The highlight of this episode was the lip-sync between Alyssa and Roxxxy. Of course, this is a competition and everything and anything is game–including personal anecdotes and the waterworks. I, too, like Ian thought Roxxxy was pulling out all the stops to save herself from elimination. Roxxxy cries out, “It just hurts that I was left,” and in the process breaks everybody’s hearts just a little (even my tiny heart). I completely agree with Ian’s conclusion that Roxxy’s story ties in closely to the unfortunate and pervasive experiences of queer youth suffering from the same abandonment by family members. This is an example of the divide we’ve been studying in our Queer Identities and Popular Culture class: the “us” versus “them.” We have also since learned that the “us” against “them” mentality exists even within the already ostracized queer culture in Warner’s “The Trouble with Normal.”

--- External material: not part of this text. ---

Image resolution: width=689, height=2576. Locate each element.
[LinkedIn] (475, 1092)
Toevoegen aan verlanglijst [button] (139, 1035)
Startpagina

This brings me to the point I would like to further explore: RuPaul’s response. Maintaining her composure, RuPaul responds, “We love you. And you are so welcome here.” RuPaul’s Drag Race is a discursive space, as we learned from Rodriguez. It displays the characteristics of being 1. a place to converse 2. where knowledge is produced and the norms are set and 3. there is its own linguistic code. Although this is a game show, most of the entertainment from the show comes from the relationships and the interactions between the contestants. The girls come together to create a discursive space, a space for a subculture.
In “Bear Nation,” the bear subculture is often described by the subjects as a place where they were accepted; where previously the “weird” and the not “normal” (for the bears, the fact that they were gay men that did not abide by the gay stereotype) was now “OK.” Their “trouble with normal” ceased to exist within the safe confines of their community. Although Roxxxy’s abandonment does not appear to be based on sexual orientation, Roxxxy felt as though she was not accepted–just like some of the bears interviewed in the documentary. RuPaul wisely explains, “You know, as gay people, we get to choose our own family.” The contestants share the foundation of being drag queens and most share similar backgrounds or experiences–unfortunately most are struggles with acceptance. The show itself is a subculture that demonstrates that regardless of each drag queen’s history or experiences, they are now “OK.” As RuPaul states, “We are a family here.”